Written by Optician Club on . Posted in Optician Tools, Progressive Lenses

It is important to understand exactly what the term monocular pd means. A common misperception is that a monocular pd is the distance from the center of the pupil (right or left) to the center of the patient's bridge when the patient's head is in the primary or "straight ahead" position, and the object of regard is at a far distance. Actually the measurement is from the point where the line-of-sight intersects the lens to the center of the bridge of the frame.

Monocular pd measurements are data for the fabrication of eyewear and must relate to the frame. Fortunately the center of the patient's bridge and the center of the frame's bridge generally coincide. Even when they do not coincide, the difference may be small and with a midrange or lower prescription power, the finished eyewear is usable. You also need to consider of this when you measure Segment Height.

When the slope of one side of the nose is steeper, if one side of the nose bulges more than the other, or if the nose is not centered right-to-left, a frame with fixed pads will be shifted to one side. The solution in such a case is to use a frame with adjustable pads and compensate the best you can for a functional and cosmetic success. In almost every case the widest part of the eyewear should be as wide as the patient's face, and it should be centered. Even if the nose is symmetrical and centered, the eyes may not be equidistant from the centerline of the nose.

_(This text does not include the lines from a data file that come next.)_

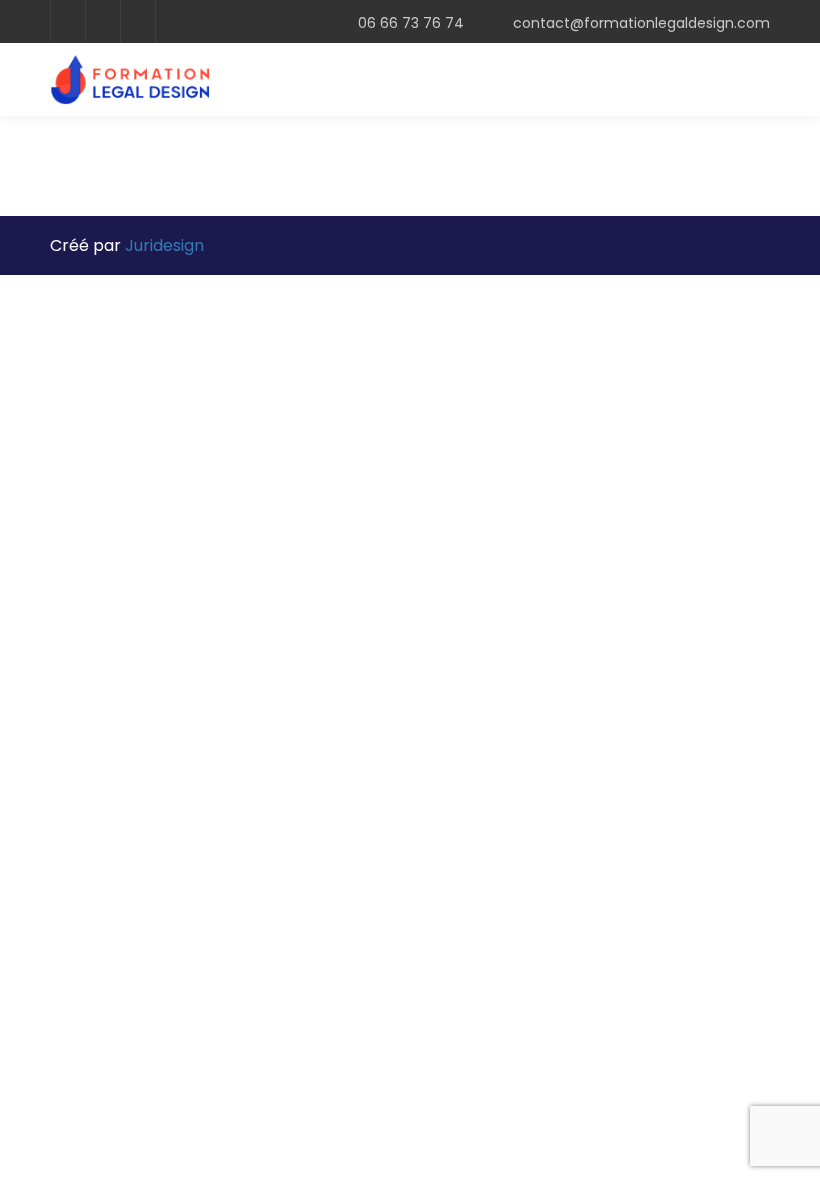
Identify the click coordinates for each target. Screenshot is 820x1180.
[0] (724, 87)
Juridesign (164, 245)
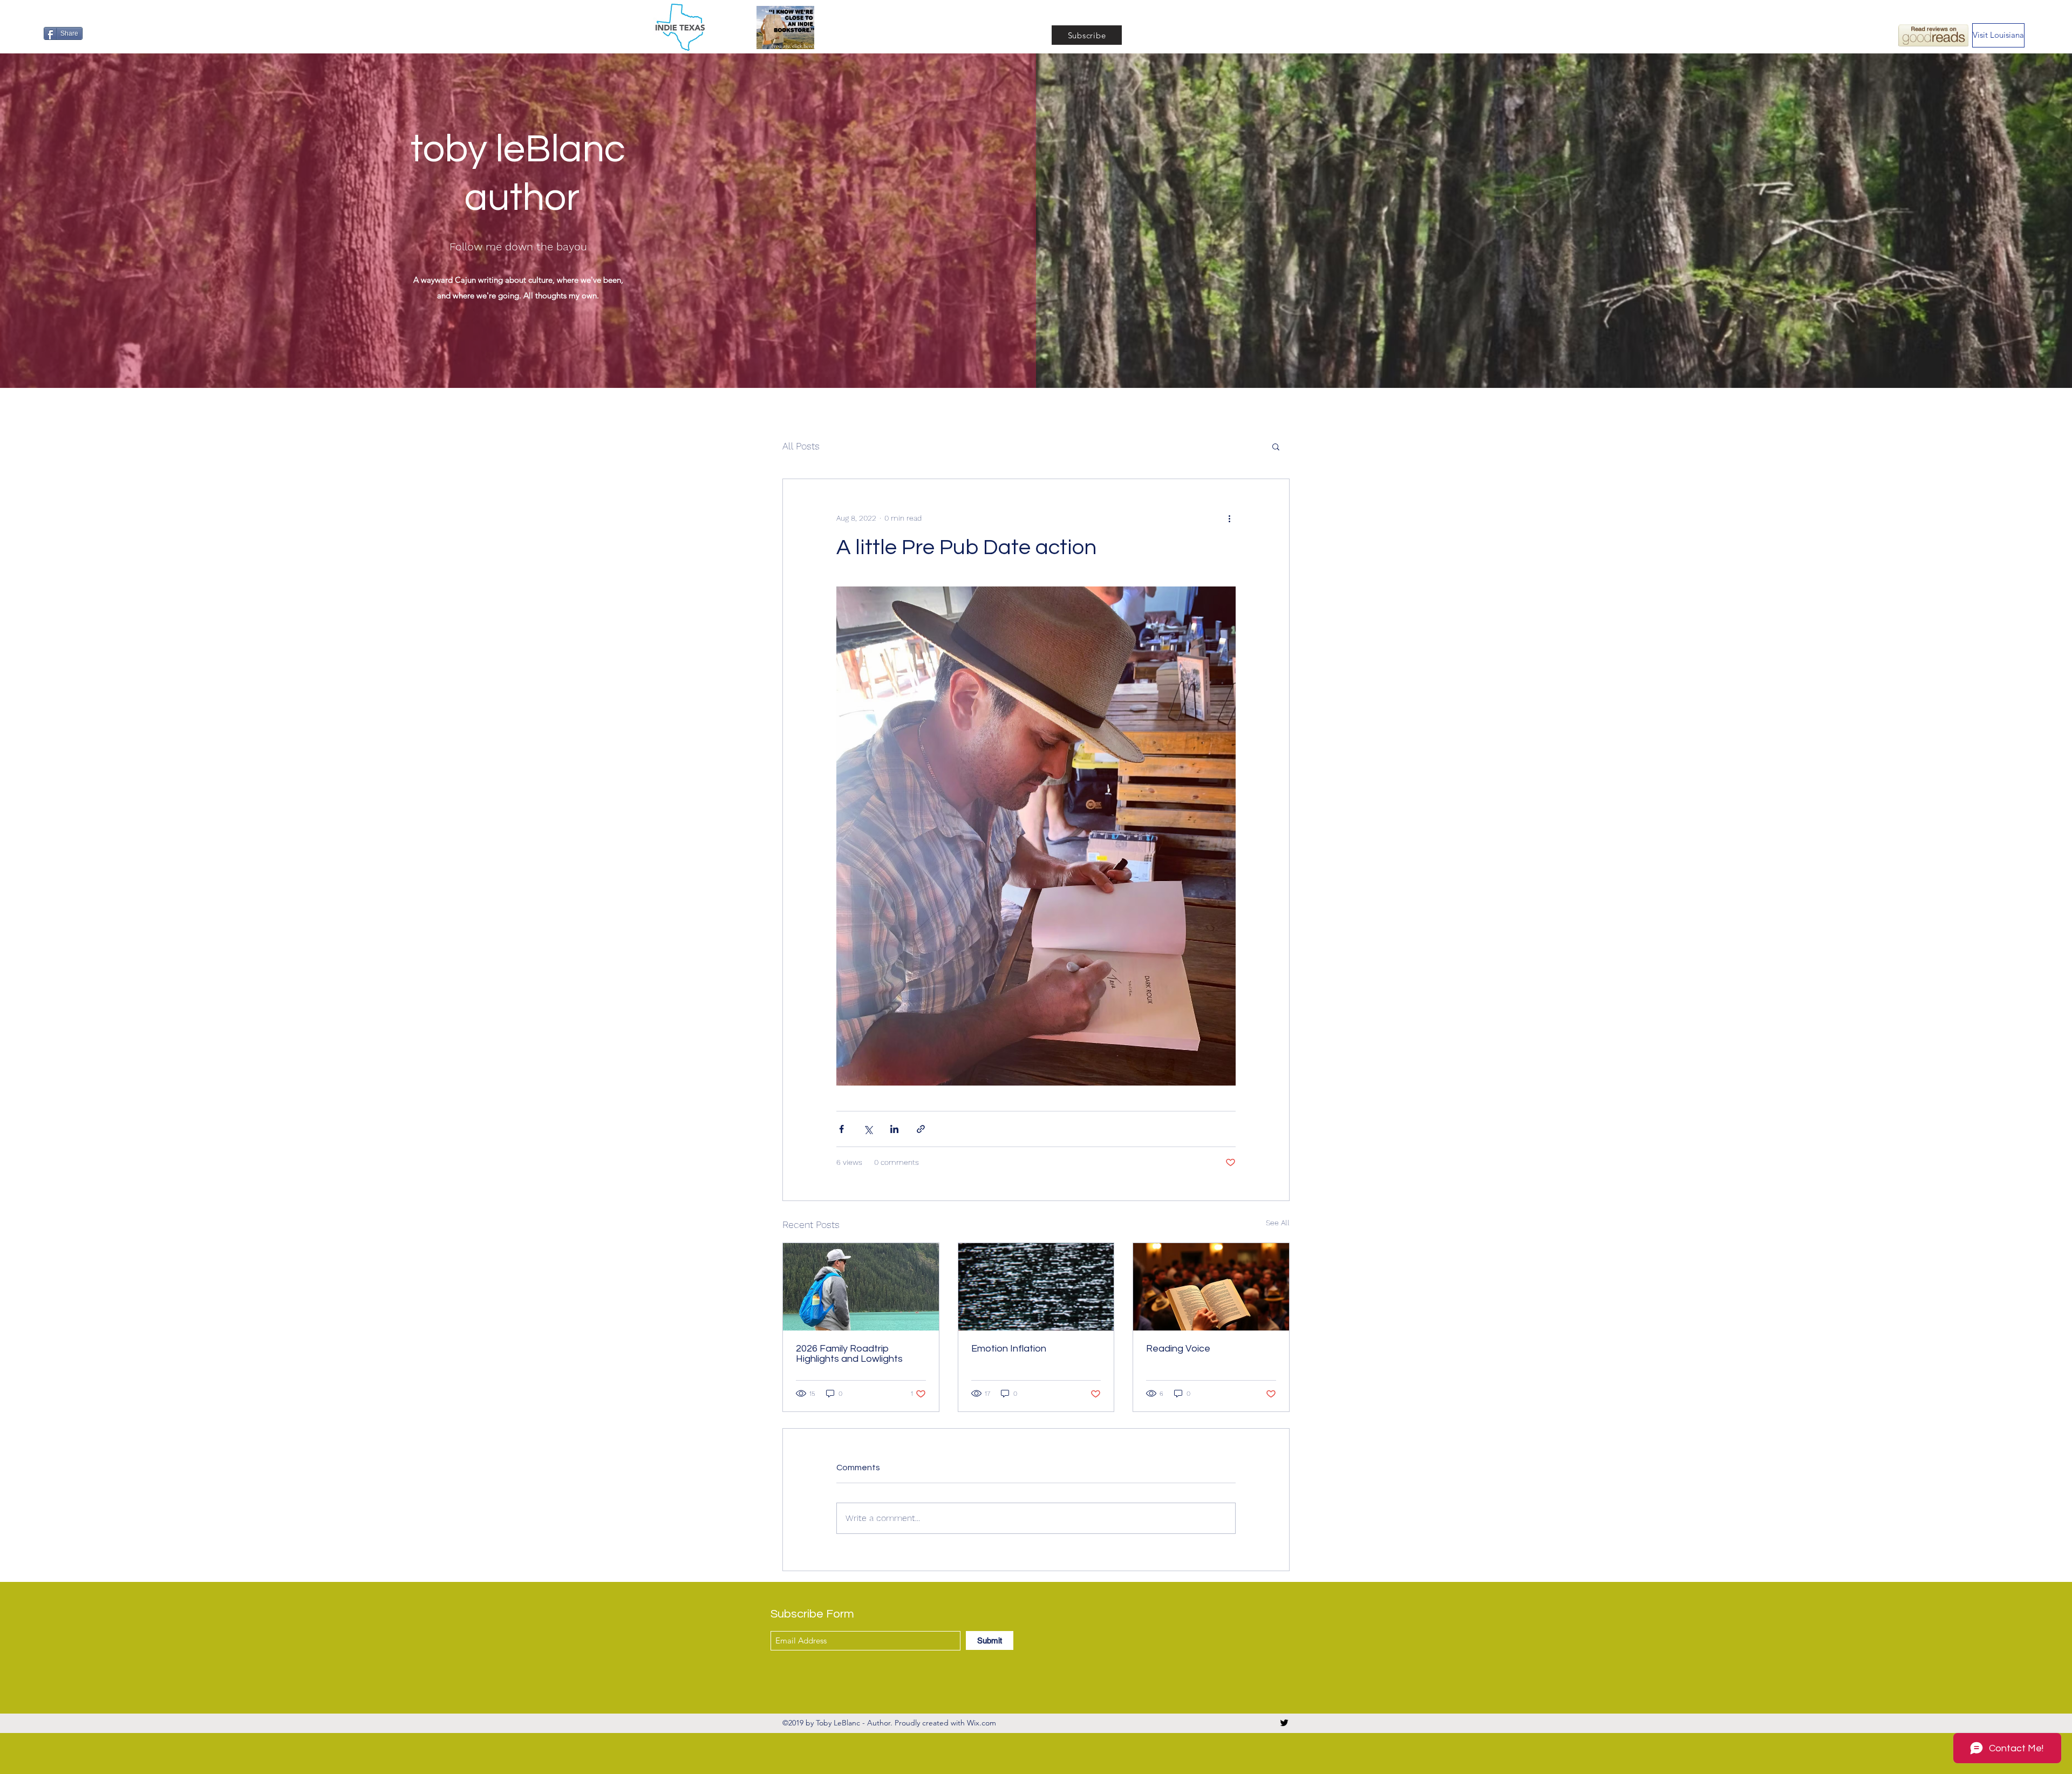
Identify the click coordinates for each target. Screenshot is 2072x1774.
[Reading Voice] (1211, 1286)
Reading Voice (1178, 1348)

It is best to use a monocular pd because we are not symmetrical and it is optimal to have the lenses in the right position to be able to see through and use the lenses correctly. Many people can have one eye positioned a few millimeters differently then the other and a binocular distance pd does not compensate for this!
Using a monocular pd would make it more likely for a patient to suceed in progressive lens wear.

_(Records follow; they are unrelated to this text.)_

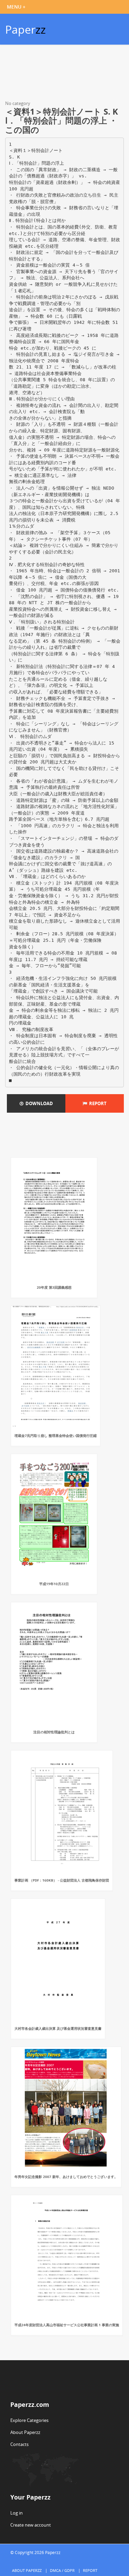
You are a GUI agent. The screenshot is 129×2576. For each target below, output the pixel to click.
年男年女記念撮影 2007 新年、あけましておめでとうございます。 (66, 2176)
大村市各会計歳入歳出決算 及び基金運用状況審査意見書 (57, 2028)
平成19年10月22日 (54, 1583)
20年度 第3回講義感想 (54, 1287)
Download (38, 1103)
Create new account (30, 2525)
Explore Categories (29, 2420)
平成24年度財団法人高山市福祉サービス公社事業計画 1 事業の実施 (66, 2324)
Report (97, 1103)
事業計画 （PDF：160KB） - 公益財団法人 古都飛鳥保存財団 (61, 1880)
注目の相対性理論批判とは (54, 1732)
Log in (16, 2513)
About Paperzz (25, 2432)
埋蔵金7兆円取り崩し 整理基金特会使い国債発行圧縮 (55, 1435)
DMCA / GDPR (62, 2570)
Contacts (19, 2444)
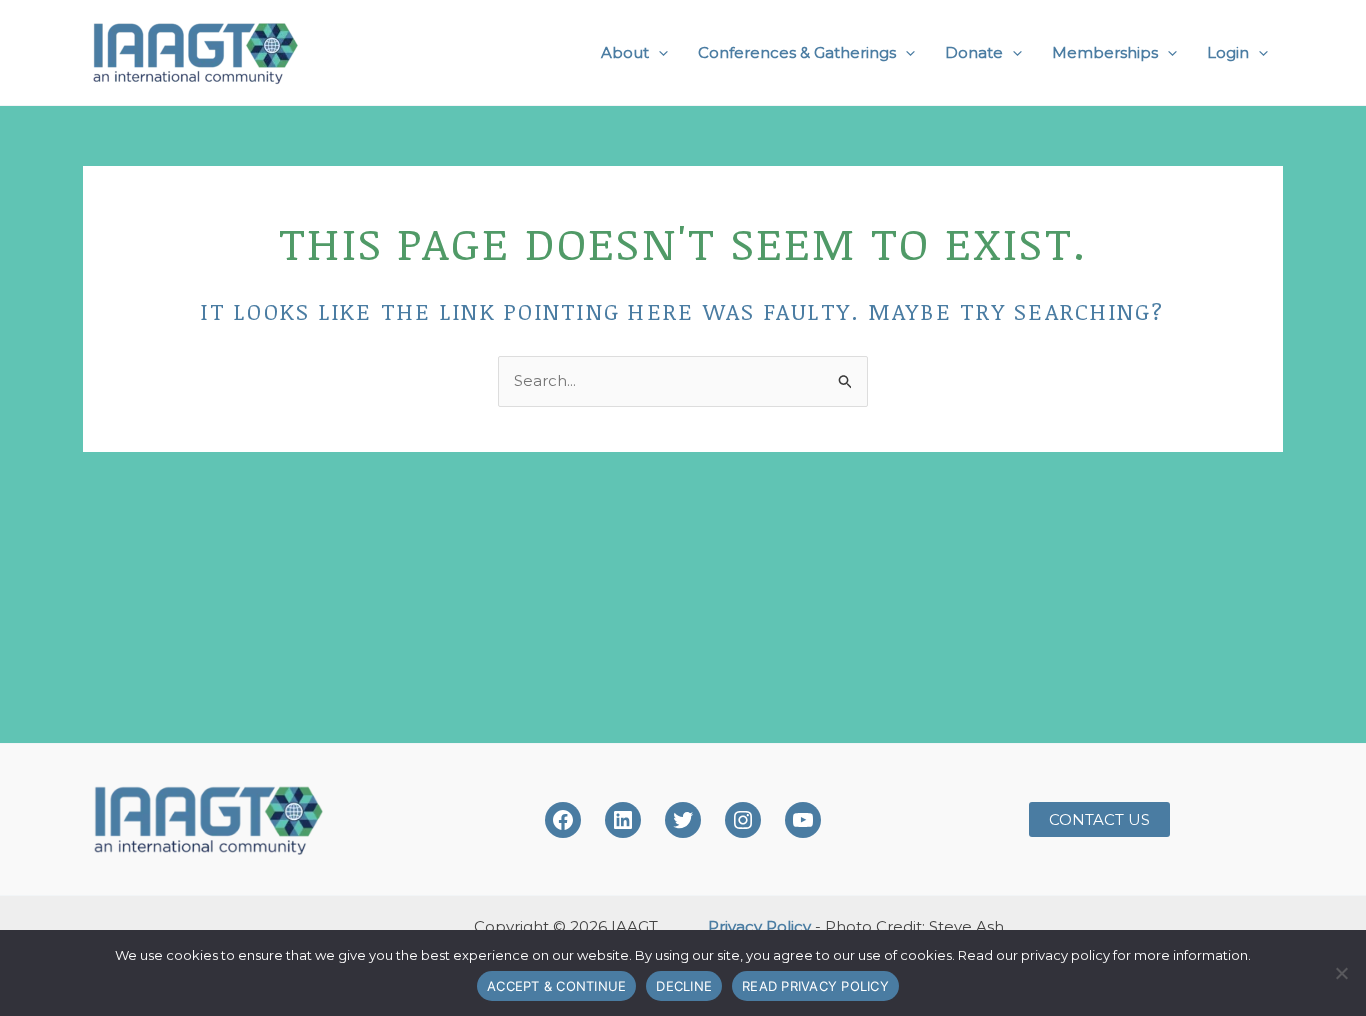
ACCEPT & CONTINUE (556, 986)
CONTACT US (1099, 819)
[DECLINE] (1341, 973)
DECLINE (684, 986)
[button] (658, 53)
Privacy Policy (759, 926)
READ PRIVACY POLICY (815, 986)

Increasing pantoscopic tilt effectively increases the width of both the reading area of a PAL and the width of the corridor. Increasing pantoscopic tilt also effectively increases the separation of the lines-of-sight at the point they pass through the lenses for near viewing. Decreasing the pantoscopic tilt narrows the width of the corridors and reading areas, and it also narrows the patient's near pd.

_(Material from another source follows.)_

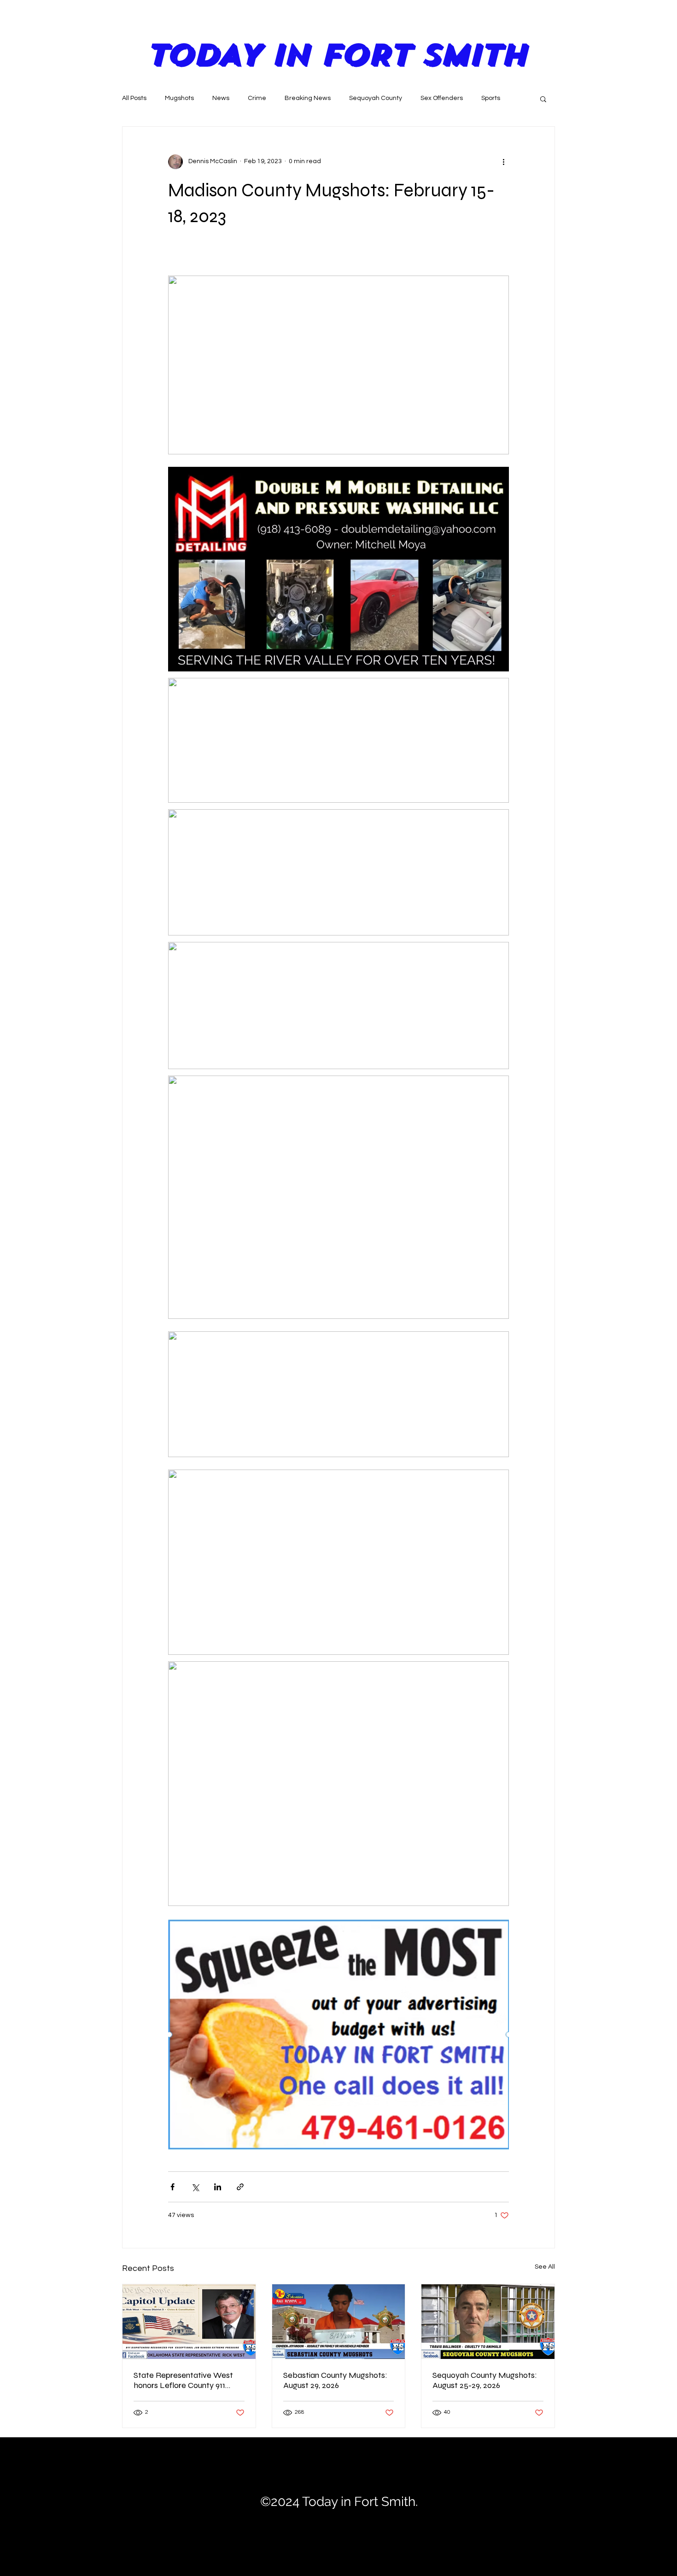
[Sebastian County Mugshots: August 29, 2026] (338, 2321)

Obviously, adjusting the pantoscopic tilt is extremely important when fitting progressive lenses. Unlike single vision, and to some extent multifocals, the purpose of pantoscopic tilt is more than just keeping the lines of sight at right angles to the lens surfaces. With non-individualized progressives, manufacturers set a default value for the separation of the centers of the reading zones. It is up to you to find the pantoscopic angle that works best for your patient.

With individualized (free-form) lenses you specify the pantoscopic angle, vertex distance and wrap, and digital lens production incorporates your data into the lenses. The result of using accurate monocular pd's and individualized lenses helps keep the patient's lines-of-sight equally centered for better performance at near and intermediate distances.